Ever since I got my Cuisinart Waffle Maker a few weeks ago I have been tinkering with trying to make a fluffy, healthier waffle.  So far I have come up with this.

*Whole Wheat Waffles*
2 large eggs
1 cup unbleached flour
1 cup whole wheat flour
1/2 cup vegetable oil
1 tablespoon brown sugar
1 tablespoon baking powder
1/4 teaspoon salt

Heat waffle iron (if it has variable settings, choose 4-5 for medium darkness)

Beat eggs in a bowl until light and frothy (this seems to be key to the texture).  Mix in remaining ingredients just until batter is smooth, no large lumps.

Pour 1/2 cup batter (or amount suited to your iron) into waffle iron, quickly spread if necessary and close lid.

Bake about 5 minutes or until indicator signals it is done.

This makes about 6 - 8 7"waffles and they do freeze well.

Next I am working on a lemon dessert waffle!


----------



## DaveSoMD (Apr 1, 2010)

Thanks!  It looks good and pretty straight forward.  I'll let you know when I try it out!


----------



## Chief Longwind Of The North (Apr 1, 2010)

LPB;
I made a very good batch of waffles that were high in all the good things, and low in all the bad.  I had made the Libby's pumpkin filling recipe from the can and had left over filling, about a cups worth.  I had made it with Splenda instead of sugar.  To it I added 1/2 cup whole wheat flour and 2 tsp. baking powder, along with 3 tbs, cooking oil.  I cooked them in the waffle iron and they were amazing.  Everyone really liked them.  And the pumpkin added fiber, beta carotien, and all the other good nutrients found in that veggie.

These waffles were light, with a crispy outside.  Try 'em.  You just might find that they become a favorite in your house.

Seeeeeya; Goodweed of the North


----------



## LPBeier (Apr 1, 2010)

Thanks, Goodweed.  We do like pumpkin so I will try them.  It also might be adaptable for my DH with gluten free flours.  I am constantly trying to develop good recipes for him.

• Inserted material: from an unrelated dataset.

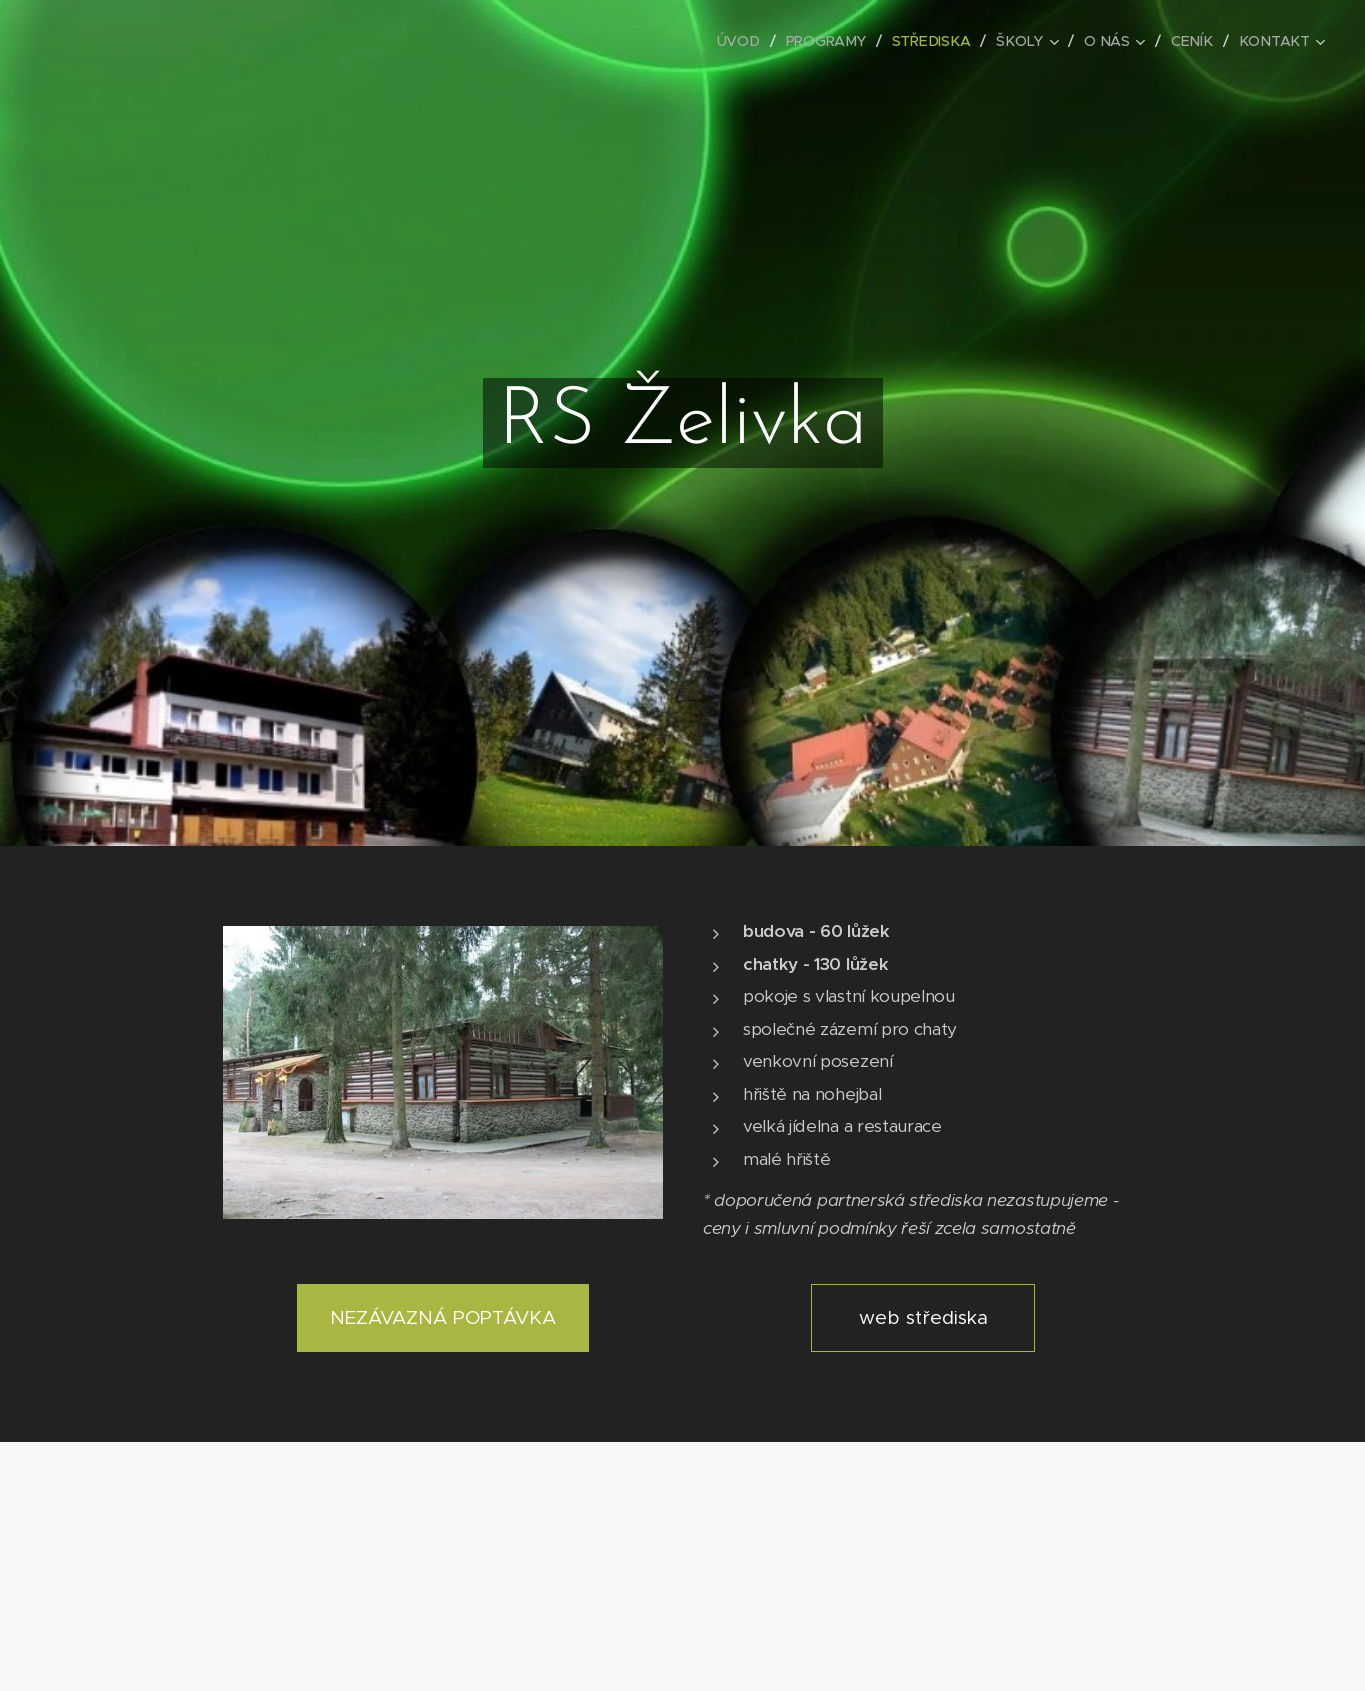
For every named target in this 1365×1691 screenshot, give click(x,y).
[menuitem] (747, 41)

My recipe is actually crispy outside and very light inside but filling.  You might want to try them as well and let me know what you think.


----------



## SierraCook (Apr 3, 2010)

Laurie, thanks for sharing your recipe.  Now I have to decide between your waffles and the broccoli quiche for Easter breakfast tomorrow.


----------



## LPBeier (Apr 3, 2010)

Thanks Sierra! If you make them let me know how it you like them.  I agree that quiche sounds nummy!

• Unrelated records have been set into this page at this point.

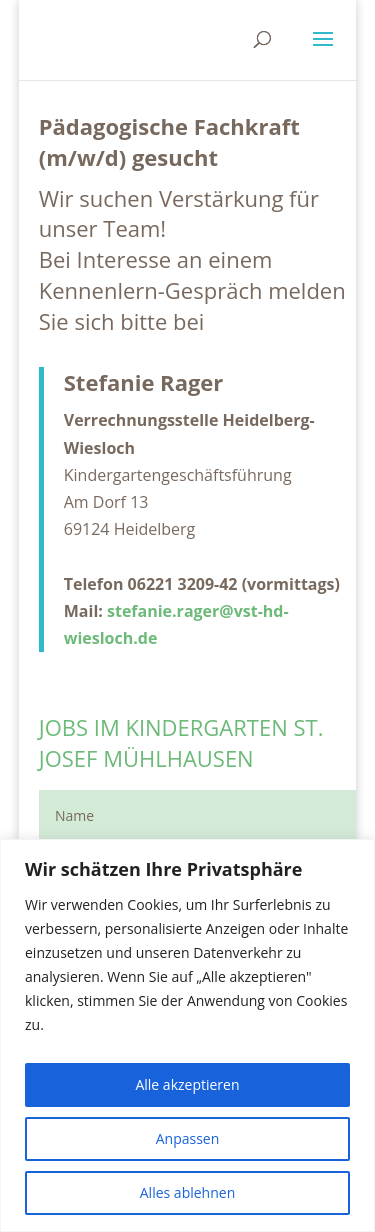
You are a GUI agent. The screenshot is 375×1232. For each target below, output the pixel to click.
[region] (187, 1035)
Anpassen (188, 1138)
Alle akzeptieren (187, 1084)
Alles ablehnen (187, 1192)
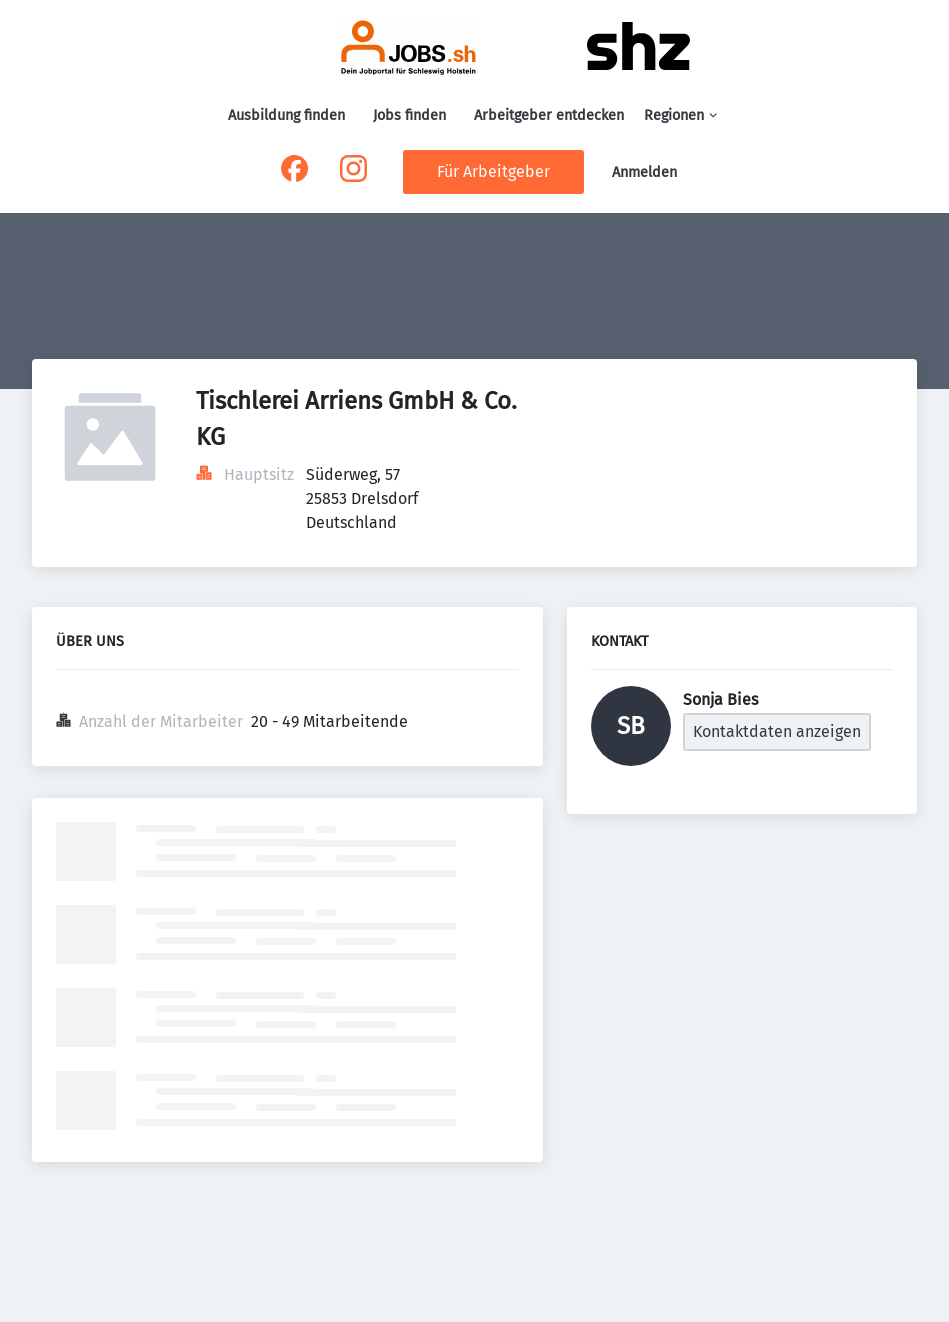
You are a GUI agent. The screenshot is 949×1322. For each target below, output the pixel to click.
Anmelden (644, 172)
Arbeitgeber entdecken (549, 115)
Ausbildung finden (286, 115)
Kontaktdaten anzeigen (777, 731)
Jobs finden (409, 115)
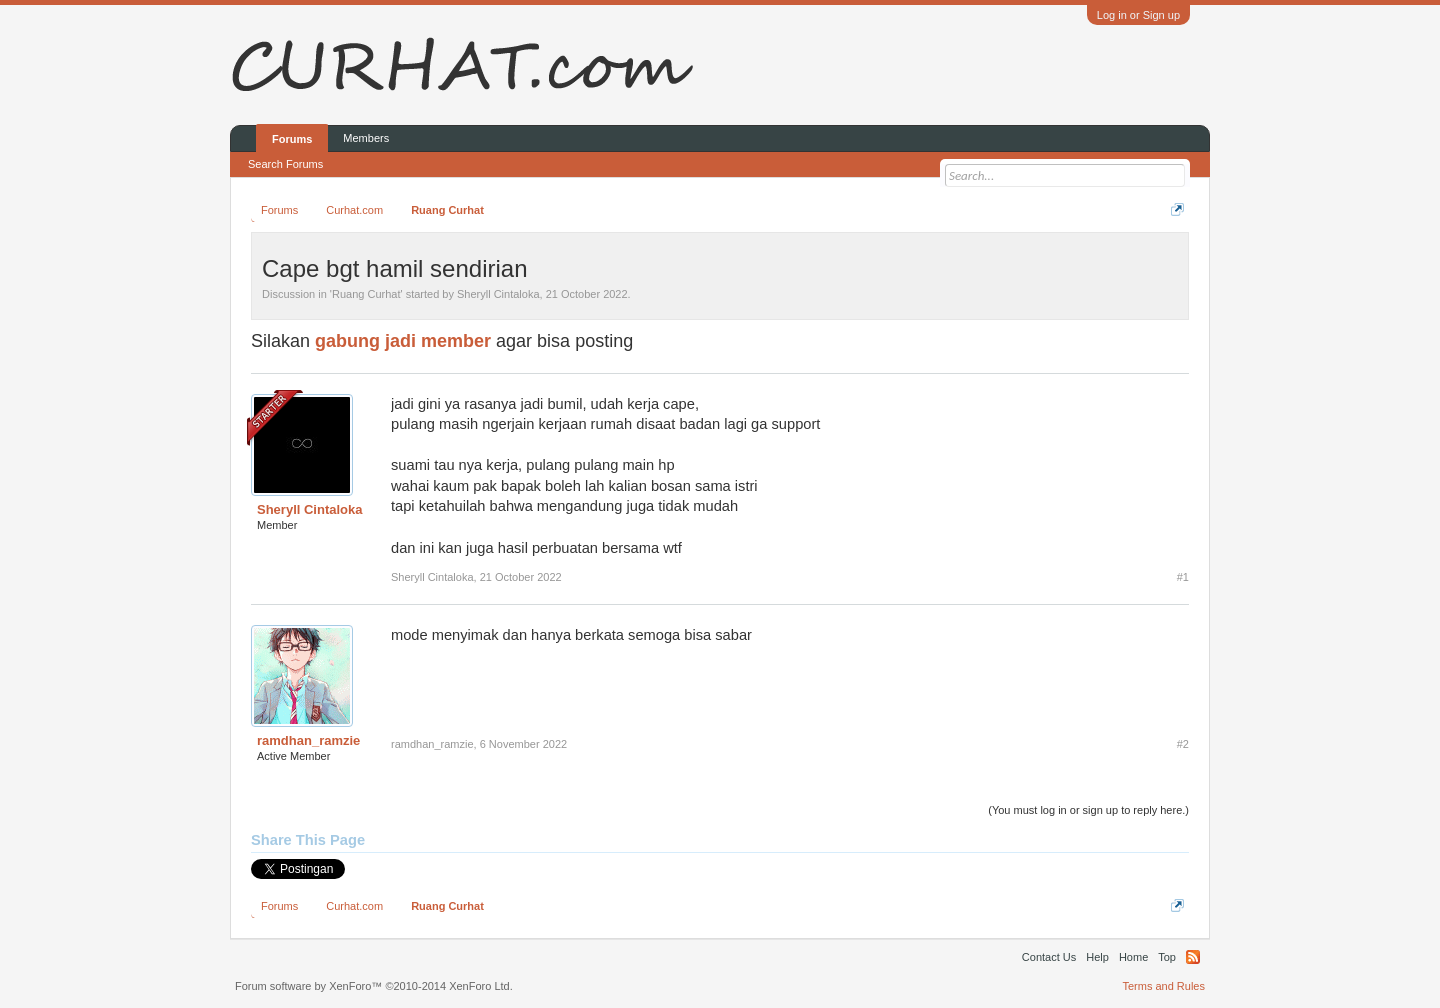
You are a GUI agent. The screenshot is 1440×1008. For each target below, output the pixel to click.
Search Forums (285, 164)
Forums (292, 139)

I made some for lunch today as we are going out for dinner and I wanted something filling but light.  They are becoming a staple around here!  Oh, and they do freezer very well and heat in the toaster/toaster oven.


----------



## SierraCook (Apr 4, 2010)

Laurie, I made your waffles today.  They were light and fluffly.  I liked it because it did not make alot and could be easily doubled, if needed.  One thing I did notice was did you leave the liquid out of the recipe when you typed it?  The batter was very thick and I had to thin it with some milk.   Other than that they were awesome and I will be definately making them again.


----------



## LPBeier (Apr 4, 2010)

Thanks, Sierra, I am glad you liked them.  No, this is exactly how I made them.  It is thick but I am able to work with it.  But yes, adding some milk is good.  

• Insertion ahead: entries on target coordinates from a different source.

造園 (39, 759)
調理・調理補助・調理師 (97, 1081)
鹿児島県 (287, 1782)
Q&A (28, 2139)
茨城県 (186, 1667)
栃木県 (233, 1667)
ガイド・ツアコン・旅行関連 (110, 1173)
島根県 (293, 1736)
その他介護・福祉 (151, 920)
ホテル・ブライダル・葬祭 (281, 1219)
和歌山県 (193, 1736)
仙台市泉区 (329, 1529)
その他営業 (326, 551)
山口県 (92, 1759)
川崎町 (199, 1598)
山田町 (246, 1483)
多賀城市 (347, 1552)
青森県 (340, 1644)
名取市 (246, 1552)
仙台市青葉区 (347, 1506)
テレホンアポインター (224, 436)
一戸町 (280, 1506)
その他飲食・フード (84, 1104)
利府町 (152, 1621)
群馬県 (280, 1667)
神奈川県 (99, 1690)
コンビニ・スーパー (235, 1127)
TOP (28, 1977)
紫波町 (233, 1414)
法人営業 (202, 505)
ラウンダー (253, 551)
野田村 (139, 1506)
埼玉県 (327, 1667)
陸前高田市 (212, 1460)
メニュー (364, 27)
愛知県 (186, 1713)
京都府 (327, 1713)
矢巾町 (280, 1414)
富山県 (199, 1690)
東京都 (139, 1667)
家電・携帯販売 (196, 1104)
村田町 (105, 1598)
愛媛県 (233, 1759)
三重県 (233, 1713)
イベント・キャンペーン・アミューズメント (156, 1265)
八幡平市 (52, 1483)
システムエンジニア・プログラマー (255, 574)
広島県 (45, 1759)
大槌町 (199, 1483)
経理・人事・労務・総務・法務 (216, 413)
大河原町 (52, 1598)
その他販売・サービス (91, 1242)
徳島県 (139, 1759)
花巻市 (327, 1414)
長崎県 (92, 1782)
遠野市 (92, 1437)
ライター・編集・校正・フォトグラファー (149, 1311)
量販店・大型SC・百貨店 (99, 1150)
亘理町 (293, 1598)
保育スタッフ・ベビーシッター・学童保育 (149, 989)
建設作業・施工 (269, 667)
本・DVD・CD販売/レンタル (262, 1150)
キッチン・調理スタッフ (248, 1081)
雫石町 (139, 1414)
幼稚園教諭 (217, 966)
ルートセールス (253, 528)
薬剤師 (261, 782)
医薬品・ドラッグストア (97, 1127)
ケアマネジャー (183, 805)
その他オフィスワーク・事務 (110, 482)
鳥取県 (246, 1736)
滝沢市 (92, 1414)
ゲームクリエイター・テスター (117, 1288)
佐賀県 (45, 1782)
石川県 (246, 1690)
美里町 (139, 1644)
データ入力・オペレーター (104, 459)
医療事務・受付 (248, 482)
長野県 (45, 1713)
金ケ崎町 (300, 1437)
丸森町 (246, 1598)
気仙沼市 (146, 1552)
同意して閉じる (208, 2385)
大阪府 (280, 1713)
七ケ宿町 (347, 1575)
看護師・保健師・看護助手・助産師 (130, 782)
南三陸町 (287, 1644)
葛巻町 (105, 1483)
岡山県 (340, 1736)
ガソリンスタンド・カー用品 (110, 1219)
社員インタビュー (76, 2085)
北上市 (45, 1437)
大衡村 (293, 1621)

The one thing I did forget is I let the batter rest for about 5 minutes before pouring the waffles.  This helps the consistency as well.


----------



## SierraCook (Apr 4, 2010)

Thanks, Laurie.  I froze 3 of the waffles to eat later on.   I really like to make my own waffles than making something from a box.   This recipe was so easy and quick.


----------



## LPBeier (Apr 5, 2010)

I am so glad you liked them.  How much milk did you have to add?  I will try it in my next batch.


----------



## Chief Longwind Of The North (Apr 5, 2010)

Another tasty waffel recipe: Yeast Raise Waffles

These are soooo good, especially if you have a Belgian Waffle Maker.

Ingredients:
1 cup whole wheat flour
1 cup milk
2 tbs. sugar
1 package dried yeast
1/2 tsp salt
1 egg, seperated
3 tbs cooking oil

Heat the milk until it reads 108' F.  Remove from heat and stir in the sugar, then the yeast.  Let proof for 8 to 10 minutes.  Seperate the egg and add a pinch of cream of tarter to the egg white.  Whip the egg white until stiff.  Combine the yolk and oil.  Beat until smooth.  Add the flour, salt, and milk.  Stir until smooth.  There should now be a good head of foam on the yeast.  Pour into the batter and stir in.  Carefull fold the beaten egg whites into the batter.  Pour the batter into the oiled waffle iron grids, leaving room for expansion.  Cook to the medium heat setting on your waffle iron.  Lay out cooked waffles on a wire cooking rack and serve hot.  These are great with syrup.

Seeeeeeya; Goodweed of the North


----------